(Saved data entries)
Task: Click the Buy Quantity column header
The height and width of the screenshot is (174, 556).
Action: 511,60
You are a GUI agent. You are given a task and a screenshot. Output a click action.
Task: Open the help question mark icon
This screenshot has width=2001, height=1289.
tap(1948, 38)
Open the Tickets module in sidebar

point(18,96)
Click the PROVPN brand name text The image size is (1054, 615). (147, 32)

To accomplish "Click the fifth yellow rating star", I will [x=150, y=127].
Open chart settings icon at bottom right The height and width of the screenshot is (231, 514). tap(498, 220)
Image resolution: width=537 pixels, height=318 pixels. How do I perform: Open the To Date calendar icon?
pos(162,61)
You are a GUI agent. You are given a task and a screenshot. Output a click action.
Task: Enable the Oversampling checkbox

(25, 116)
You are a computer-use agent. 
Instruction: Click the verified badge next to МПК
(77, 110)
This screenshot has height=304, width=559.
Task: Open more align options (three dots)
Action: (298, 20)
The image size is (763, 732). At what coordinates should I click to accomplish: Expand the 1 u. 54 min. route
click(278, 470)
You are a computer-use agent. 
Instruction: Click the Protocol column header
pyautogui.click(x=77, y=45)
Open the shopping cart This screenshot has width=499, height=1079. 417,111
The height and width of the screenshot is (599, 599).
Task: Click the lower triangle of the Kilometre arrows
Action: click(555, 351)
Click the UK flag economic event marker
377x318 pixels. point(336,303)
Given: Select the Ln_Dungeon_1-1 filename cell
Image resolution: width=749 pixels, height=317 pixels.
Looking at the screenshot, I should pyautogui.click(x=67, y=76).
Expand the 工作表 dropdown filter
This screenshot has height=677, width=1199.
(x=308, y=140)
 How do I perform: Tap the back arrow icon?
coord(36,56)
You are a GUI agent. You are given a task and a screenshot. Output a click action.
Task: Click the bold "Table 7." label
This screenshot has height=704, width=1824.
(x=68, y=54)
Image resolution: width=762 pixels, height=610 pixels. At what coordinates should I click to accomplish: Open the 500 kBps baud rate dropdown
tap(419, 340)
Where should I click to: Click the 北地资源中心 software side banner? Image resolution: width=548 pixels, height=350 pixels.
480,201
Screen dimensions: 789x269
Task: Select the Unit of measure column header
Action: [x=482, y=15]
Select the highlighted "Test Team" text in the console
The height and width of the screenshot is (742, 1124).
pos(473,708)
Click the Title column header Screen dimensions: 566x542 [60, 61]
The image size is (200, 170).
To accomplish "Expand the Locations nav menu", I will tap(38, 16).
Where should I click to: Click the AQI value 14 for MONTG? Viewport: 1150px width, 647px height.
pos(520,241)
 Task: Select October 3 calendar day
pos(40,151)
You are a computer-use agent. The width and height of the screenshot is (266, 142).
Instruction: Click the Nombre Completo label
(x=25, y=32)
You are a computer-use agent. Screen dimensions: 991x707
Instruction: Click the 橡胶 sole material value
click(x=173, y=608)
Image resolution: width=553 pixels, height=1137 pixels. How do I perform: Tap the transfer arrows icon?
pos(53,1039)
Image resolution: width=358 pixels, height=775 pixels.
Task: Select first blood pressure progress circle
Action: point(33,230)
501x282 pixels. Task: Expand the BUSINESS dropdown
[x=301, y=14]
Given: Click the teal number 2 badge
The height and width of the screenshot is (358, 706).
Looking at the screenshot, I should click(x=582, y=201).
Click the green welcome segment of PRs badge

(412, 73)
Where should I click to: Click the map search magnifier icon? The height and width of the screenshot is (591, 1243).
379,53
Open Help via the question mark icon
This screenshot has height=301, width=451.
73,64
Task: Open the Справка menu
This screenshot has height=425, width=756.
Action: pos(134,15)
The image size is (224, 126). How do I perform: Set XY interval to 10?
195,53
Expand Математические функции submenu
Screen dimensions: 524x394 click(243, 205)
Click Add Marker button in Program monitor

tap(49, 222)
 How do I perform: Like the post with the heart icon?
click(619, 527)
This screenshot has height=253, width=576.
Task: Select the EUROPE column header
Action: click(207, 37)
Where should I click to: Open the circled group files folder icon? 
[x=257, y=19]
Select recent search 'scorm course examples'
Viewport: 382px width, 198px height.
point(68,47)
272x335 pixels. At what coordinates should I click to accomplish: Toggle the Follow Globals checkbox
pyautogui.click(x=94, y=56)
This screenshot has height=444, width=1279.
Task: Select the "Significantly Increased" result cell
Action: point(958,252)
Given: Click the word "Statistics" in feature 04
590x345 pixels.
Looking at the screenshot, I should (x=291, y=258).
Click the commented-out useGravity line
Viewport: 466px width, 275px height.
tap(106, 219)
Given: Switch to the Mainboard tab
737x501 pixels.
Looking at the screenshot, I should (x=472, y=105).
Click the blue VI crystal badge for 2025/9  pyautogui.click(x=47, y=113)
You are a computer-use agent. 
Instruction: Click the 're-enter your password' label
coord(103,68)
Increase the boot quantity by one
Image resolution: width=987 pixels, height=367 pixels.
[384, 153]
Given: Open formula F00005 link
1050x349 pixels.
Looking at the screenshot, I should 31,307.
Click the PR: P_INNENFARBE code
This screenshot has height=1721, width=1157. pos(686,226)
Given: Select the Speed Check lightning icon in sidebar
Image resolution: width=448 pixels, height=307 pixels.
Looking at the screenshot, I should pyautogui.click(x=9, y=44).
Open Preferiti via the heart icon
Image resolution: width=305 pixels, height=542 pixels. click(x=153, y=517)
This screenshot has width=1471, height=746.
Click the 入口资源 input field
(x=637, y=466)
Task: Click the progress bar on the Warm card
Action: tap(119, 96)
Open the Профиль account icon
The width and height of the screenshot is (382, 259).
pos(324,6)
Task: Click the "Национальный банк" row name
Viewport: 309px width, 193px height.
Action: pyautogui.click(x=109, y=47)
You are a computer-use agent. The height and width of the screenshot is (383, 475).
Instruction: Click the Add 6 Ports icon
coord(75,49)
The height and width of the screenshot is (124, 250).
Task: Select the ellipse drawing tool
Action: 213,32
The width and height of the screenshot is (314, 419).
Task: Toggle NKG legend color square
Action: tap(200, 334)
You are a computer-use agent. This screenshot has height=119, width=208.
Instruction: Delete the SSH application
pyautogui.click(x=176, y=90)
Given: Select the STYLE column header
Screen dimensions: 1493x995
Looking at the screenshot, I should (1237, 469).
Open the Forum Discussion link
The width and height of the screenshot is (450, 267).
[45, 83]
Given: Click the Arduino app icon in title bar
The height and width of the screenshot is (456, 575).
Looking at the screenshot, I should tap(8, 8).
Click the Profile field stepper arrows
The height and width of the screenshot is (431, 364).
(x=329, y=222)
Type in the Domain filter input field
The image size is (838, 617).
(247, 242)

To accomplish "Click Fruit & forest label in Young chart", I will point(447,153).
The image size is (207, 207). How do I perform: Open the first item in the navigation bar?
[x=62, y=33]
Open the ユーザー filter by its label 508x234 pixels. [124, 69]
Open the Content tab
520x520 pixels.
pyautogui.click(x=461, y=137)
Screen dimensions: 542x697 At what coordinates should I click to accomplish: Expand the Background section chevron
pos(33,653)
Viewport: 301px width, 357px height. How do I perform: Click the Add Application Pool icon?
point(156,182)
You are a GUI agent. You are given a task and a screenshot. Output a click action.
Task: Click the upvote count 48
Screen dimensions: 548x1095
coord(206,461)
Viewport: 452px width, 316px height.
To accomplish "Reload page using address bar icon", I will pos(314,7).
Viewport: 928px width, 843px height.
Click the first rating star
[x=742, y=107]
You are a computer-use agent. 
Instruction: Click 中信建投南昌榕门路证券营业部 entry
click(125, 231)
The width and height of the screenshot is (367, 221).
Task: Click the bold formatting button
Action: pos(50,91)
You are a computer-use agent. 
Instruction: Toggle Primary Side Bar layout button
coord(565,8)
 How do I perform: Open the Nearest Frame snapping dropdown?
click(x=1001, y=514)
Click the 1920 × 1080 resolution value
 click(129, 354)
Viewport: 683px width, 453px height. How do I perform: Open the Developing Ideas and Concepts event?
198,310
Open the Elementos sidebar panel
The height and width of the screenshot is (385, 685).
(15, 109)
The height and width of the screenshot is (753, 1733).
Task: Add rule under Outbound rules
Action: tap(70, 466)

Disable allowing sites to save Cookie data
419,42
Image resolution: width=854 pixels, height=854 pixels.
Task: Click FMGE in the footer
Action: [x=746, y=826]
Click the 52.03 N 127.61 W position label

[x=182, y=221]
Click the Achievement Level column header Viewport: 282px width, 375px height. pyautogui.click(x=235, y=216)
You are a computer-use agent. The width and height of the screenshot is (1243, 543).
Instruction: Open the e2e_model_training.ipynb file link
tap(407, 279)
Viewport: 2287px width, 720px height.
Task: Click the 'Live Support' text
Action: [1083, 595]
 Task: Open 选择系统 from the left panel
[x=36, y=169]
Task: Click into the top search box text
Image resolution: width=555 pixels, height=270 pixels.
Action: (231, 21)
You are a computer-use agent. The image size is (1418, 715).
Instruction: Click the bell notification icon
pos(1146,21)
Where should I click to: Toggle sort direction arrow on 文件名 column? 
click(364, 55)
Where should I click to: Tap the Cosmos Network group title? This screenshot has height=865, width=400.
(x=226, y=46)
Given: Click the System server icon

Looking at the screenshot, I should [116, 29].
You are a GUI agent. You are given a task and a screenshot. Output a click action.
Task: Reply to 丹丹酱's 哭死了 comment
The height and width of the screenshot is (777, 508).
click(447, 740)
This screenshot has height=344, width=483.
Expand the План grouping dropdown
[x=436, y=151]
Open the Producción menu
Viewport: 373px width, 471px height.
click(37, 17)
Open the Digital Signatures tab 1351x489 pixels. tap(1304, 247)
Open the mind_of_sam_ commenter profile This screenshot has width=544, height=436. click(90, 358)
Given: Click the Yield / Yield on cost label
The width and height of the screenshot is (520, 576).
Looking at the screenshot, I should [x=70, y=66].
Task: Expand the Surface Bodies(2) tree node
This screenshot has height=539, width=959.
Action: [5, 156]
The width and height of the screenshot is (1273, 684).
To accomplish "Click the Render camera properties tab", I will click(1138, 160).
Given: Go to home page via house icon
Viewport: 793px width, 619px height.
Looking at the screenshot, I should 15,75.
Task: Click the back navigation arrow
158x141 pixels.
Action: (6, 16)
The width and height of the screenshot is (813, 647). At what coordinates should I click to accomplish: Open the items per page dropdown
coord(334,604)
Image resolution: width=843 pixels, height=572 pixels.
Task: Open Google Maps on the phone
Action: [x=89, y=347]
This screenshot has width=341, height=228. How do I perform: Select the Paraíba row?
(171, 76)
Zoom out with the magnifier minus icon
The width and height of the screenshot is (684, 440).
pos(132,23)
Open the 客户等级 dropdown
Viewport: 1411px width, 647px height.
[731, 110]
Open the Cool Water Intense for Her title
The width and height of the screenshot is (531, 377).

• WHAT YOU SHOULD DO: Nothing but the lines above from the one containing "Open the ユーザー" through the one containing "Viewport: 452px width, 316px height." should appear in the answer, each repeated exactly.

• SOLUTION:
Open the ユーザー filter by its label 508x234 pixels. [124, 69]
Open the Content tab
520x520 pixels.
pyautogui.click(x=461, y=137)
Screen dimensions: 542x697 At what coordinates should I click to accomplish: Expand the Background section chevron
pos(33,653)
Viewport: 301px width, 357px height. How do I perform: Click the Add Application Pool icon?
point(156,182)
You are a GUI agent. You are given a task and a screenshot. Output a click action.
Task: Click the upvote count 48
Screen dimensions: 548x1095
coord(206,461)
Viewport: 452px width, 316px height.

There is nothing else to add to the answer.